Entre otras cosas porque los motivos continúan intactos: déficit fiscal, déficit político y déficit de infraestructuras. Es decir, cada año (últimos datos, 2021) los ciudadanos de Catalunya pagan 75.000 millones de euros en impuestos, y en inversiones y servicios reciben 53.000 millones. Estos 22.0000 millones de euros que se marchan y nunca vuelven (año tras año, no solo una vez) suponen un lastre para la economía catalana de entre el 8 y el 10% del PIB, un hachazo que ninguna economía que quiera emerger puede soportar. Si somos 8 millones de catalanes, estos 22.000 millones de euros salen a 2.750 euros por catalán y año, o lo que es lo mismo, 11.000 euros por familia de cuatro. Ya calcularéis vosotros, en forma de alimentos, de hipoteca, de alquiler, de medicamentos o de cursos universitarios, qué representa en vuestra casa esta cifra. Esto hay que explicarlo por un motivo muy sencillo y principal: básicamente porque es sistémico, no es la excepción de un año. Es crónico. Y hay otro motivo: el argumento es bastante imbatible.

La cara larga no acostumbra a ser sinónimo de revulsivo

Y al déficit fiscal se tiene que añadir el déficit político y que se resume con que Catalunya no dispone de los mecanismos de poder para decidir su propia agenda. El Parlament no tiene la última palabra en nada que Madrid no quiera. Hay un choque institucional evidente: si hay mayoría absoluta en la cámara catalana a favor de una cuestión, la legalidad española —a pesar del disfraz de autonomía— la puede tumbar en el momento que considere oportuno vía Moncloa, vía Congreso o vía Tribunal Constitucional. Y el tercer principal déficit, mezcla de los dos primeros, es el déficit de infraestructuras. Es decir, hace años que Catalunya quiere y se merece tener una línea férrea en condiciones entre el área Metropolitana de Barcelona y la Cerdanya (cruzando todo el país por el centro). Técnicamente, podría tener el dinero y la capacidad política para decidir hacer vía doble entre Montcada y Puigcerdà. Pero ni Madrid lo ha proyectado y todavía menos invertido en ello. Y como este ejemplo podríamos encontrar a decenas con un simple repaso de la vida cotidiana de una persona.

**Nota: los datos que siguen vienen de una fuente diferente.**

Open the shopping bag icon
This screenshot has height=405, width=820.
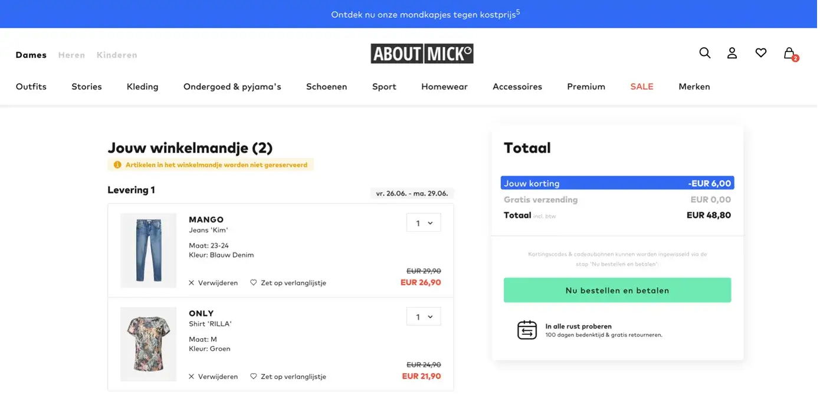[x=789, y=54]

No trabajo en el CEO y, por lo tanto, no tengo la capacidad de saber qué piensa cada uno de los catalanes, pero tengo la impresión de que en torno a estas tres cuestiones hay un consenso en, como mínimo, el diagnóstico. Y diría que hay un cuarto que es el de querer salvar la lengua catalana. Si hay todo eso en común y la coincidencia con que hay que arreglarlo, a todo solo le hace falta —otra vez— la voluntad de hacerlo. Es verdad que cuando se esté en disposición de declarar la independencia hará falta tener previstas algunas estructuras de Estado, pero la primera de ellas es la de tener un nuevo estado de ánimo. Y la cara larga no acostumbra a ser sinónimo de revulsivo. Más bien al contrario, a la revuelta de las sonrisas le conviene recuperar la sonrisa si nunca quiere recuperar la revuelta.